For the material below, output exactly the span from the line with "The height and width of the screenshot is (581, 1200)." to the line with "This screenshot has height=739, width=1029.", including both, and nothing besides.

INFORMATION GIVEN:

= = = =

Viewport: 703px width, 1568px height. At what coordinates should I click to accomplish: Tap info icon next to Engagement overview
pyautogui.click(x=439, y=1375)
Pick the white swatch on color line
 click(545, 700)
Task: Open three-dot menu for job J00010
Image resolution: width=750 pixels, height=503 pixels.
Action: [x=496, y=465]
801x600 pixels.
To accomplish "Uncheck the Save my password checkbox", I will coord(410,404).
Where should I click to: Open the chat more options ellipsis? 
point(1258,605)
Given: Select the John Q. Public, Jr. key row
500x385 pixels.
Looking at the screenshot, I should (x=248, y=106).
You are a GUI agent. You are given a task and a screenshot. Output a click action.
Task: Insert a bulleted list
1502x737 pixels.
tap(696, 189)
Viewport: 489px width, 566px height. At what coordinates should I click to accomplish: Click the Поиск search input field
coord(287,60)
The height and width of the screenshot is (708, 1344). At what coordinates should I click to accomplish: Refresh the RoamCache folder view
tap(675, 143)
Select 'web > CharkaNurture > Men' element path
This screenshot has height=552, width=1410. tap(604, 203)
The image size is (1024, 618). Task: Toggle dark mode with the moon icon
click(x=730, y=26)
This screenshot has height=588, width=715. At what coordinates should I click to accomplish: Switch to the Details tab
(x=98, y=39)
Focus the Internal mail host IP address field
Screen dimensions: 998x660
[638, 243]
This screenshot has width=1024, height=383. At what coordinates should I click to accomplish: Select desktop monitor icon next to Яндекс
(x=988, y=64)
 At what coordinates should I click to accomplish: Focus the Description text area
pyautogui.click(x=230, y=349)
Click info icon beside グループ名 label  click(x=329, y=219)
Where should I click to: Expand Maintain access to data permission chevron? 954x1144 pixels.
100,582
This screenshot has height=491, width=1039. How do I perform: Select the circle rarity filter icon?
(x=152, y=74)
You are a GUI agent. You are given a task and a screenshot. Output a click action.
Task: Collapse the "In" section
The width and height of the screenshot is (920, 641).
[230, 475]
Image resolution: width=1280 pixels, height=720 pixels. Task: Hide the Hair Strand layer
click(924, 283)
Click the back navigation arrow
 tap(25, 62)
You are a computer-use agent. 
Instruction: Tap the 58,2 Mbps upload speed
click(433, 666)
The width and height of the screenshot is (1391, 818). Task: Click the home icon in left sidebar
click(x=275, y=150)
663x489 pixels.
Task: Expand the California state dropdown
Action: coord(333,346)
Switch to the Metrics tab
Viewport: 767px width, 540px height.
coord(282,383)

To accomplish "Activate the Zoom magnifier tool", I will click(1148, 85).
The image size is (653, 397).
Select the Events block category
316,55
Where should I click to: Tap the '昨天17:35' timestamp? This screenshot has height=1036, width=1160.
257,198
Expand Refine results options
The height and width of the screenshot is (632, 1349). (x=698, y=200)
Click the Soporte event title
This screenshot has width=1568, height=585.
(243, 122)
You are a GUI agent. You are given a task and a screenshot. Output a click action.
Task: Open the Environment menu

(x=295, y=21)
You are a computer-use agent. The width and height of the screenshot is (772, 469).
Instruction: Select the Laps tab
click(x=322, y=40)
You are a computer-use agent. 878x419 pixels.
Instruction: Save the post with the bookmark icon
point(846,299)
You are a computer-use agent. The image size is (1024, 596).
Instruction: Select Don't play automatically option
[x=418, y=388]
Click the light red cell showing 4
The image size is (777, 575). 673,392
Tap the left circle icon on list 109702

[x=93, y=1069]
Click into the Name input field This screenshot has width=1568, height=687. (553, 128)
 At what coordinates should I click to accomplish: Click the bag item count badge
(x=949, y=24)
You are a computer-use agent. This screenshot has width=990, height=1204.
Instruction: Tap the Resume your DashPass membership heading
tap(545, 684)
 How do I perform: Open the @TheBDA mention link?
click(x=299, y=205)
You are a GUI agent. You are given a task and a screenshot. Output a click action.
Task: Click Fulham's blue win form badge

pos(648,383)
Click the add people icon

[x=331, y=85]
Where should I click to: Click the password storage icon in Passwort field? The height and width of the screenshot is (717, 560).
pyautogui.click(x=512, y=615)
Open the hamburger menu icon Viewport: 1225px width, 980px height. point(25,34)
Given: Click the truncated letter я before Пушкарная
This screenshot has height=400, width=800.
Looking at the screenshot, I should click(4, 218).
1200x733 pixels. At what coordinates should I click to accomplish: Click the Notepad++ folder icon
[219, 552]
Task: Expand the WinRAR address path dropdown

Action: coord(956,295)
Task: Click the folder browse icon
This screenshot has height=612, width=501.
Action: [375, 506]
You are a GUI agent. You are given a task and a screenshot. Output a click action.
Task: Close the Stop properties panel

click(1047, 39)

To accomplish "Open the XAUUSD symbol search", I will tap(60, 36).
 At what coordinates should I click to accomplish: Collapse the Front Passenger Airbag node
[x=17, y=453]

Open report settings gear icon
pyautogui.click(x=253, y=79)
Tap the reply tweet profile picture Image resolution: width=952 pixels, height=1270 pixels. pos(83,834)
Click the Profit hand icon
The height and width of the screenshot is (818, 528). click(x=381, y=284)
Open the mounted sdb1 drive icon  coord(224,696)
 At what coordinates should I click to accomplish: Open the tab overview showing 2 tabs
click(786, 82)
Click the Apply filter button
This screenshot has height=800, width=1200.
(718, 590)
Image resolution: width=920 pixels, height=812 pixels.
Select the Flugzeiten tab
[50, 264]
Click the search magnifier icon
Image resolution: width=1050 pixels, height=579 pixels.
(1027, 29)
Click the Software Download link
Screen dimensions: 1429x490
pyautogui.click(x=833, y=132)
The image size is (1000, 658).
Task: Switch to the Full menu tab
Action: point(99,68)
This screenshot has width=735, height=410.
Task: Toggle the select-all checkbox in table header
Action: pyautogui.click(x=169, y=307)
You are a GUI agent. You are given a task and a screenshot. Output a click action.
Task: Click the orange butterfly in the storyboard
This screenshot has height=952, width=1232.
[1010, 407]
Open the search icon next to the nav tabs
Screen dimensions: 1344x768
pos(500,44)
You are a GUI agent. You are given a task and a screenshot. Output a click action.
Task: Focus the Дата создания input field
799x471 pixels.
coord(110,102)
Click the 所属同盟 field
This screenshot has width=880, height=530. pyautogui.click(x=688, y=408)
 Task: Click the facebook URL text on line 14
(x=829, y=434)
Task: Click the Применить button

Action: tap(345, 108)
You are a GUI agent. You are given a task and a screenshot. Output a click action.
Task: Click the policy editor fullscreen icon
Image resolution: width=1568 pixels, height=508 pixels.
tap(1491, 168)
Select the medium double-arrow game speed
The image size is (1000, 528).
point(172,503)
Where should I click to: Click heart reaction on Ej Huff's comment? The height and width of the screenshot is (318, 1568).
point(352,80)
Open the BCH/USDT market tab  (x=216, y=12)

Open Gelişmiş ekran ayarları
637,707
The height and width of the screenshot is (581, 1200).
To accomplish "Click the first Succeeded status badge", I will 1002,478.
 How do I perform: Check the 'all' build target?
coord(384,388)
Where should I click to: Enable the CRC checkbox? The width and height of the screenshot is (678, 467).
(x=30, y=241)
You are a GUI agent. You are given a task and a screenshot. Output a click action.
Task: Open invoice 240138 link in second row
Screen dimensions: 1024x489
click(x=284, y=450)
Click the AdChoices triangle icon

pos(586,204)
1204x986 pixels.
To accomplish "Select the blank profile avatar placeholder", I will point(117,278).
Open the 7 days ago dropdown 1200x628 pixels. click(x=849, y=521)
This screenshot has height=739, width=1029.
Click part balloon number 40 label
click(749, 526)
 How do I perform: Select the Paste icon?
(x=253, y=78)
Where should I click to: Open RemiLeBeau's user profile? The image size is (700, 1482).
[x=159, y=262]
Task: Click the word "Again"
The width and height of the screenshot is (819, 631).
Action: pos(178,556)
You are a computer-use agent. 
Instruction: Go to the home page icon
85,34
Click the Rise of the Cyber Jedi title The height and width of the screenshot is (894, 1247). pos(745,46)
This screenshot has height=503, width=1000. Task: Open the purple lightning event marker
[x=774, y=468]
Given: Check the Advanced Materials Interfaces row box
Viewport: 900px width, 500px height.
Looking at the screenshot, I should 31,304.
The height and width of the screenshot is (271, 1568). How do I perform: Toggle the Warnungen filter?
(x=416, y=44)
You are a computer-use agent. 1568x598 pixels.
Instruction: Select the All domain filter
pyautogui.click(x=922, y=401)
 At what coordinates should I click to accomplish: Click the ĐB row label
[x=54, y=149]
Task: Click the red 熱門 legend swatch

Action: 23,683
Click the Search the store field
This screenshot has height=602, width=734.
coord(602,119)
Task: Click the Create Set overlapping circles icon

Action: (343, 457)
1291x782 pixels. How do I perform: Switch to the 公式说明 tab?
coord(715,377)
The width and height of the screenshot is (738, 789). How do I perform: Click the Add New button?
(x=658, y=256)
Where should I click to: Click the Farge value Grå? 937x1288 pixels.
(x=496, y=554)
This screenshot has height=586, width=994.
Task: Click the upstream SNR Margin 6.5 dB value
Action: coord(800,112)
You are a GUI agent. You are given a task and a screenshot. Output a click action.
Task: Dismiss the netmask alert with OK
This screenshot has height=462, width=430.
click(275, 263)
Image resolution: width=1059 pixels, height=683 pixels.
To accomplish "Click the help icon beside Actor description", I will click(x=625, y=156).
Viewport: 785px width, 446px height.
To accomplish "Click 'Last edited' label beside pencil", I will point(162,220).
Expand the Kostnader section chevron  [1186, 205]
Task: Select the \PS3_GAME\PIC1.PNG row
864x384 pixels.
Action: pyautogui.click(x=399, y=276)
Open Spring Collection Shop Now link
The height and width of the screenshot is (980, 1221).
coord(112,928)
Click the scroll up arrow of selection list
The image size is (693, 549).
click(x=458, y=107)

= = = =

FINISHED EXERCISE:
The height and width of the screenshot is (581, 1200).
To accomplish "Click the first Succeeded status badge", I will 1002,478.
 How do I perform: Check the 'all' build target?
coord(384,388)
Where should I click to: Enable the CRC checkbox? The width and height of the screenshot is (678, 467).
(x=30, y=241)
You are a GUI agent. You are given a task and a screenshot. Output a click action.
Task: Open invoice 240138 link in second row
Screen dimensions: 1024x489
click(x=284, y=450)
Click the AdChoices triangle icon

pos(586,204)
1204x986 pixels.
To accomplish "Select the blank profile avatar placeholder", I will point(117,278).
Open the 7 days ago dropdown 1200x628 pixels. click(x=849, y=521)
This screenshot has height=739, width=1029.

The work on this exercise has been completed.